The game currently gives the player eight units of fuel to guide their lander down to the landing pad. Too much maneuvering will waste fuel, and players can run out of fuel on the way down. A simple incentive to watch a video ad would be to reward the player with more fuel for their next run after crashing.

Open AdManager.cs in your code editor and add the following method:

public void ShowRewardedFuelVideoAd() {
  ShowVideoAd(FuelRewardCallBack, "rewardedVideo");
}

This is a public method that returns void, which is required when attaching a method to a button.

A custom callback method is passed in that will reward the player. The zone ID is set to “rewardedVideo”. That tells Unity Ads that this video ad will be a rewarded ad.

Also add the following method to AdManager.cs:

private void FuelRewardCallBack(ShowResult showResult) {
 
  var fuelBtn = GameObject.Find("MoreFuelRewardAdBtn").GetComponent<Button>();
 
  switch (showResult) {
      case ShowResult.Finished:
          Debug.Log("Player finished watching the video ad and is being rewarded with extra fuel.");
          GameManager.instance.extraFuel = 10f;
          fuelBtn.transform.GetChild(0).GetComponent<Text>().text = "Fuel added (10 extra)";
          fuelBtn.enabled = false;
          break;

      case ShowResult.Skipped:
          Debug.Log("Player skipped watching the video ad, no reward.");
          fuelBtn.GetComponent<Button>();
          fuelBtn.transform.GetChild(0).GetComponent<Text>().text = "No fuel added - you skipped the ad";
          fuelBtn.enabled = false;
          break;

      case ShowResult.Failed:
          Debug.Log("video ad failed, no reward.");
          break;
  }
}

The code gets a reference to the button in the UI panel. That’s so that the button state and text will be set depending on the result of the video ad.

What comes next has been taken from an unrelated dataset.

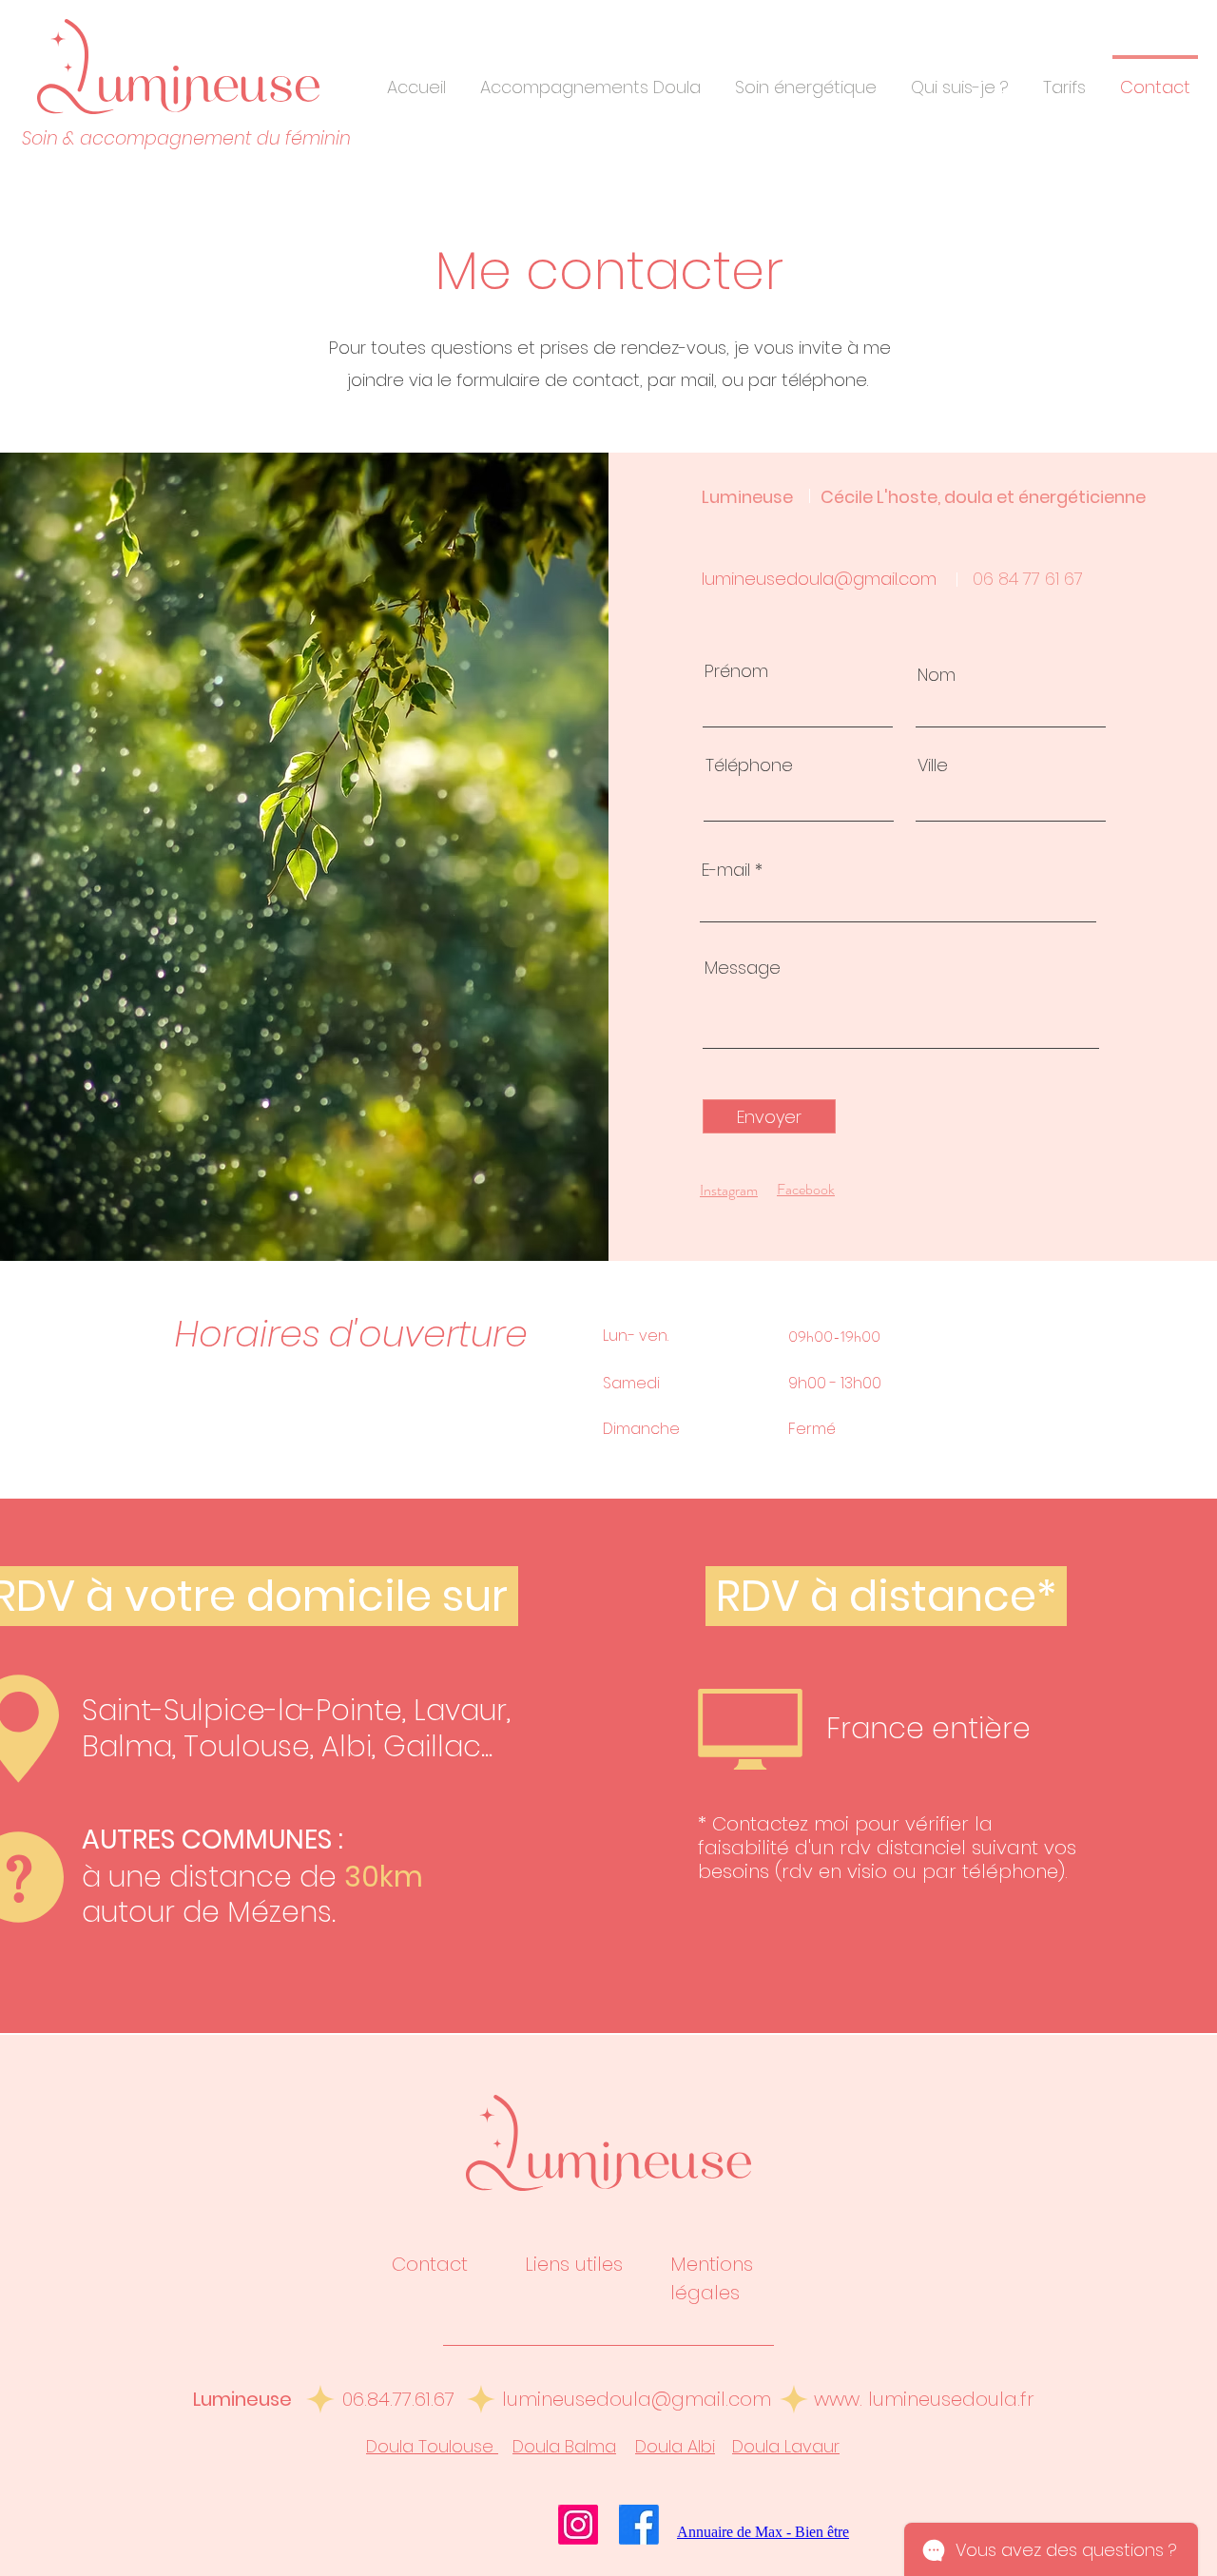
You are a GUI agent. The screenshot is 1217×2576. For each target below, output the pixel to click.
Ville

A switch statement process different actions. In this case, the action is based on whether the video ad gets watched to completion, is skipped, or fails. In the case of completion, extra fuel is added to the GameManager instance. When the player starts a new game, the extra fuel is added to the player’s fuel supply.

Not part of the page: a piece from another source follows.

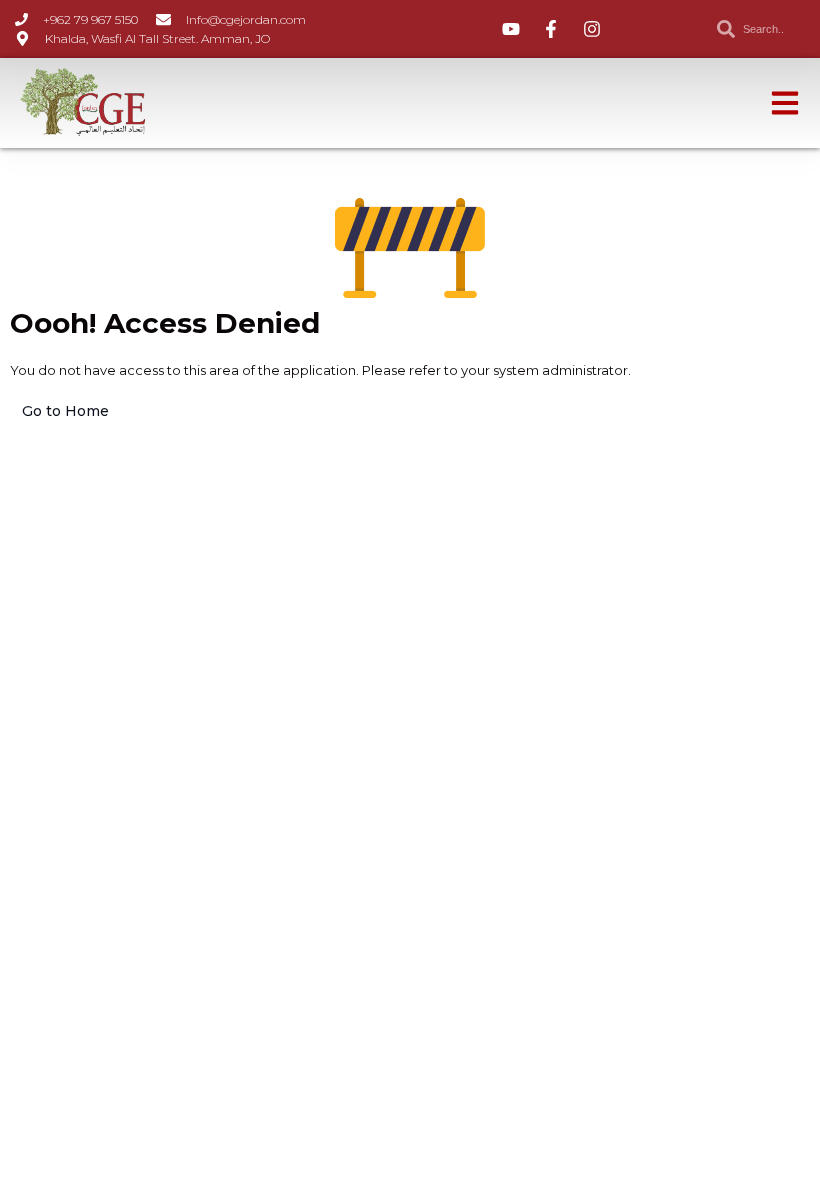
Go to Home (65, 411)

Open Lander.cs and add the following to the bottom of Start(), just after the other AddListener call you added for the standard video ad button earlier.

fuelRewardBtn.onClick.AddListener(AdManager.instance.ShowRewardedFuelVideoAd);

This will call ShowRewardedFuelVideoAd() on the AdManager instance when the player presses the fuel reward button.

Save your code, go back to Unity to try out the results.

Fly around, and either complete a landing, or crash somewhere. You’ll now be able to use the fuel reward button. Since you are in the editor, the test ad will appear. If you look in the console, you will see the debug message “Player finished watching the video ad and is being rewarded with extra fuel”.

If you test this on an actual iOS or Android device, you will see a real video ad play. The same code will be able to determine if you watched the ad to completion or skipped it. If you skipped it, or if the ad failed for some reason, then no fuel reward will be added, and the code for the ShowResult.Skipped switch statement section runs instead of ShowResult.Finished.

UnityAds-fuel-reward-added

If you run the app on a device, here is what the test ad experience will look like:

RW_Ads_1_Animated

Timing Ad Availability

You can expand the experience even further and add a timed delay to reward items. This can serve to ensure that players don’t get rewards too often. It can also ensure that they don’t request too many video ads. Unity’s ad service does have some limitations on the maximum amount of ads a single user will see every 24 hours.

Note: Users are limited by default to 25 ads per day (on a rolling 24-hour basis) per app. Users are also limited to seeing the same ad only once per hour.

Timed delay ads can ensure that a player won’t get “failed video” ads after reaching their daily limit. This will prevent players from seeing odd behavior in your game where they try to access a reward.